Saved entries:
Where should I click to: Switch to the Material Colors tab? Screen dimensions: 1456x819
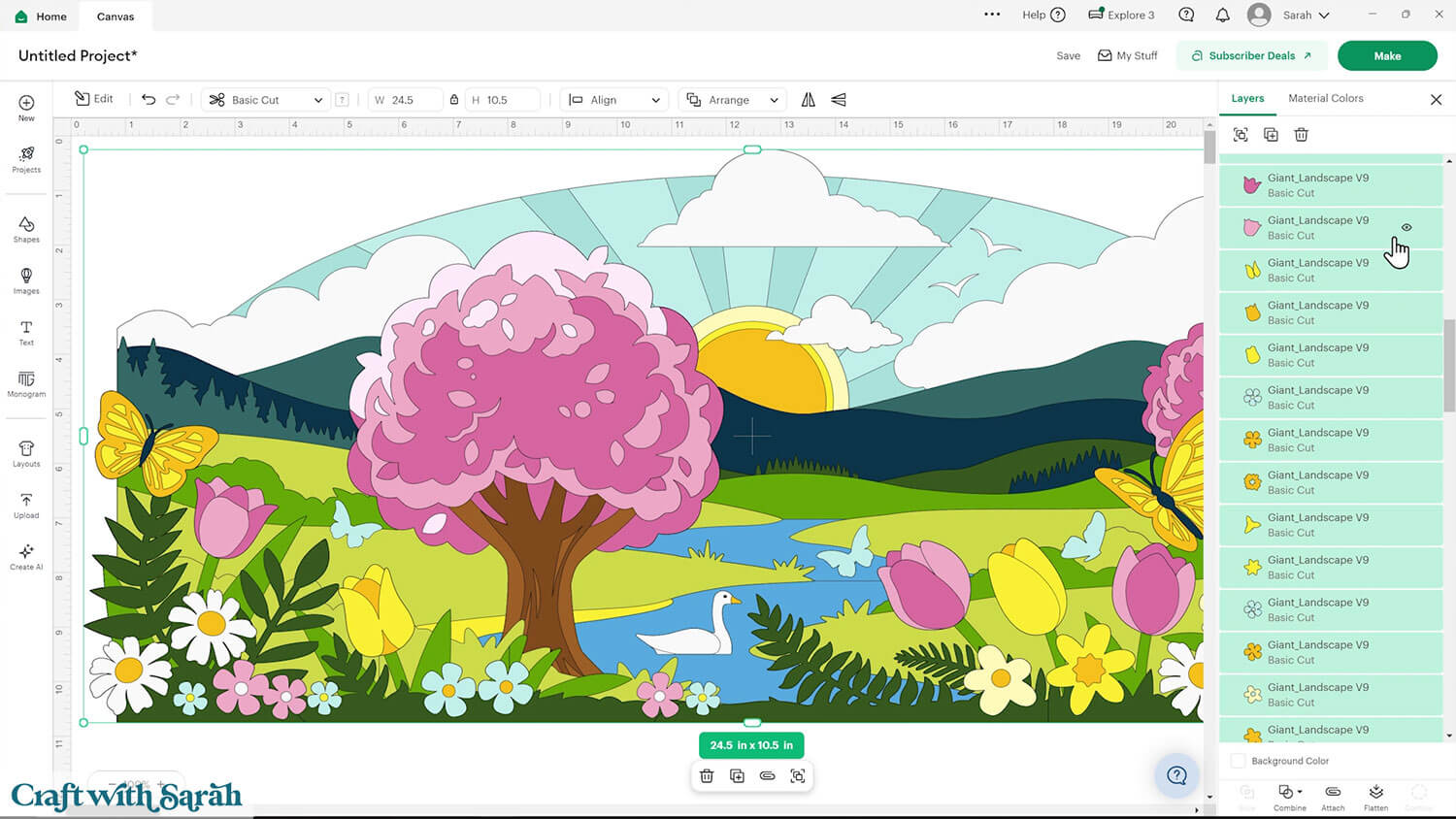point(1325,98)
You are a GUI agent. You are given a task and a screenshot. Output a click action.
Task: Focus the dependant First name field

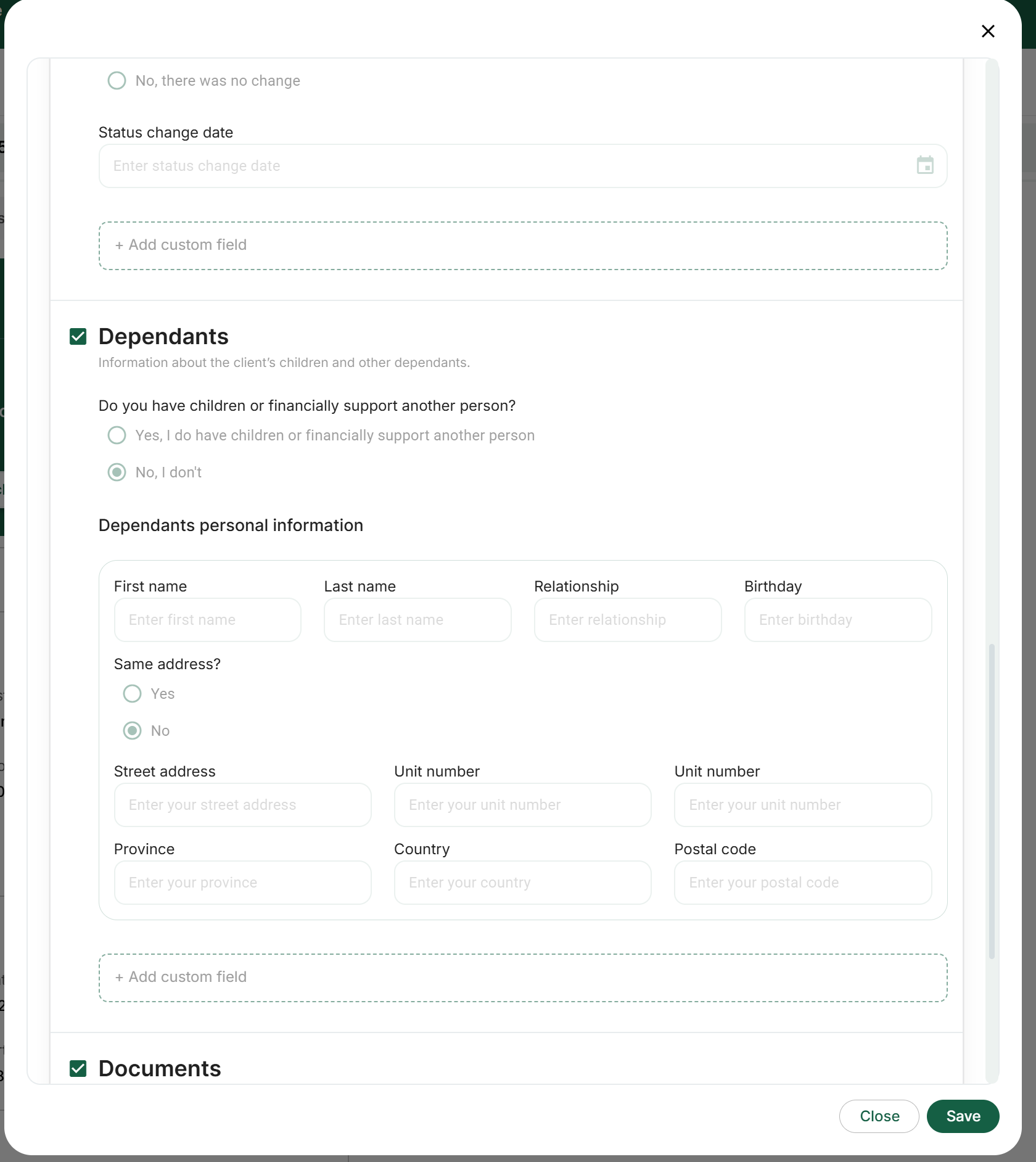click(x=207, y=620)
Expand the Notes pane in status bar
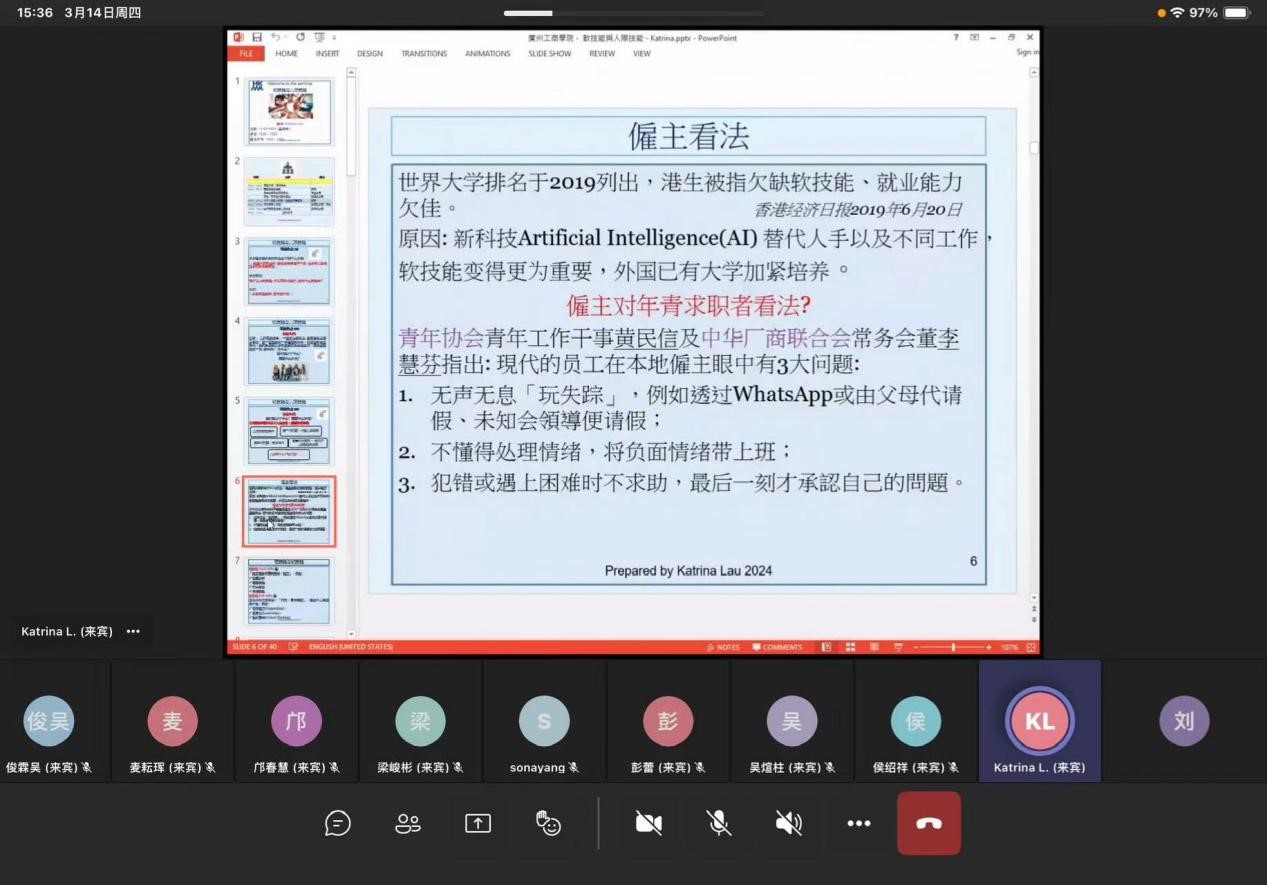This screenshot has width=1267, height=885. pyautogui.click(x=723, y=647)
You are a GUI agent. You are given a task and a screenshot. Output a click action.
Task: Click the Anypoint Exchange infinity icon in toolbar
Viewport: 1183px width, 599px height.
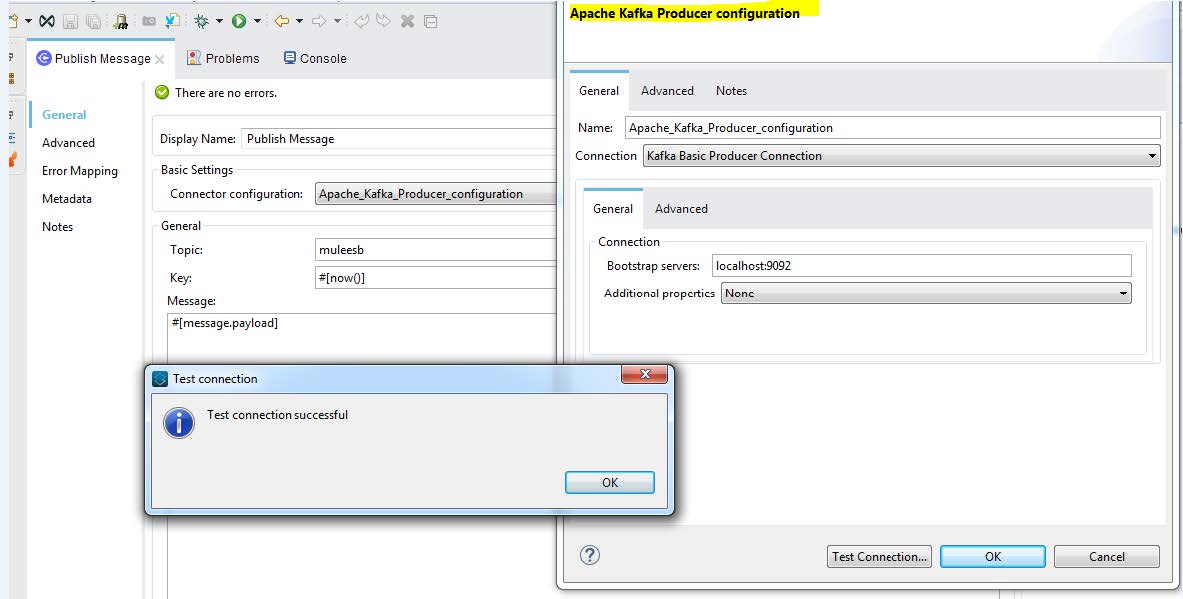[46, 21]
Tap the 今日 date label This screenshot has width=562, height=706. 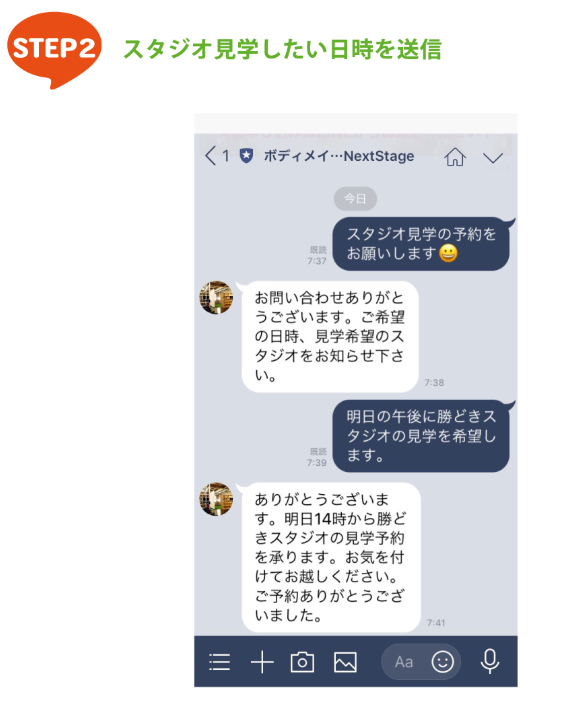point(355,199)
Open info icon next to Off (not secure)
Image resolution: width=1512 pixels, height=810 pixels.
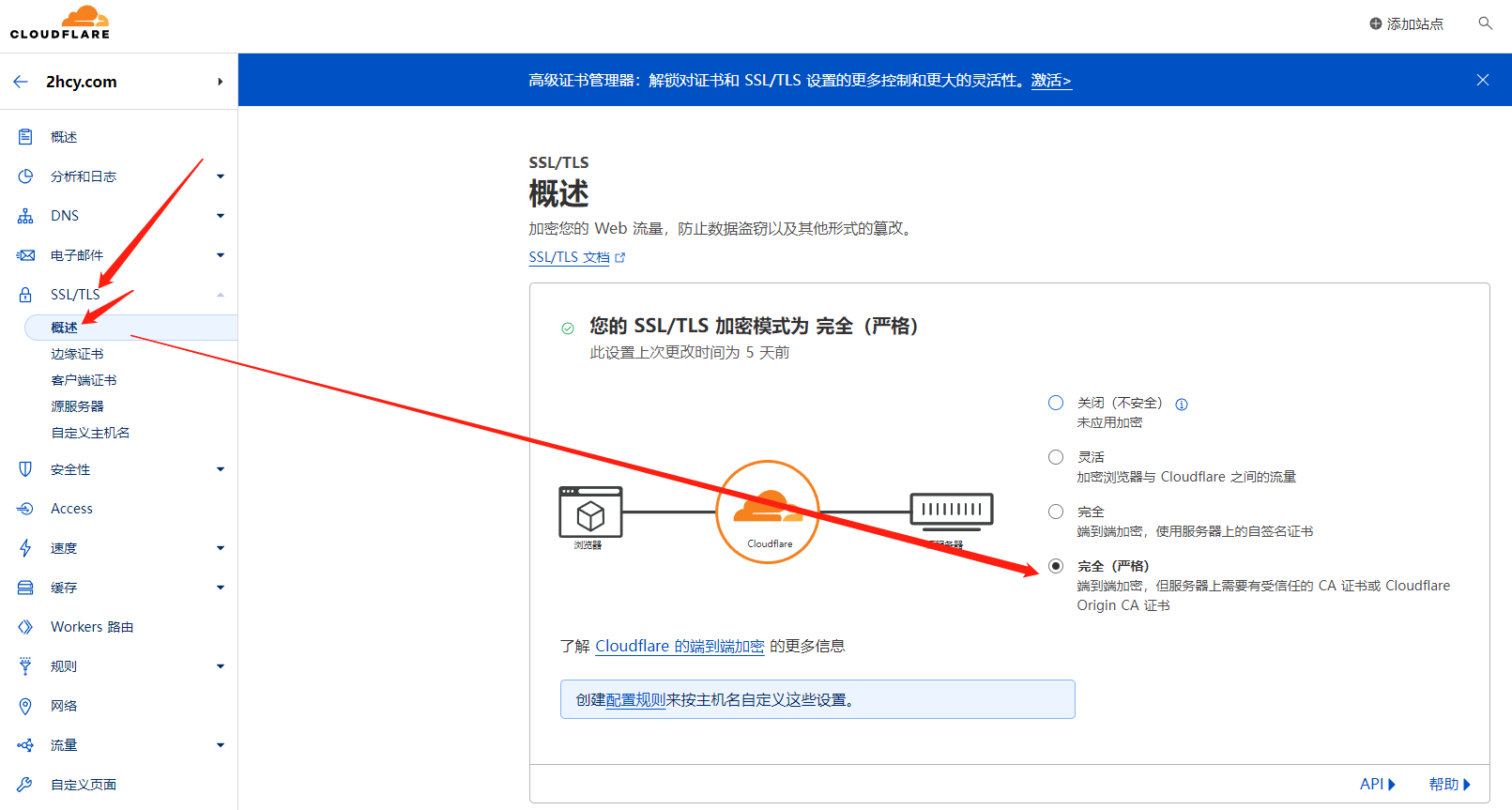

Assigned task:
Your response should be made up of the lines in the data that contain the word "icon".

Result of this task:
Task: Click the Anypoint Exchange infinity icon in toolbar
Open info icon next to Off (not secure)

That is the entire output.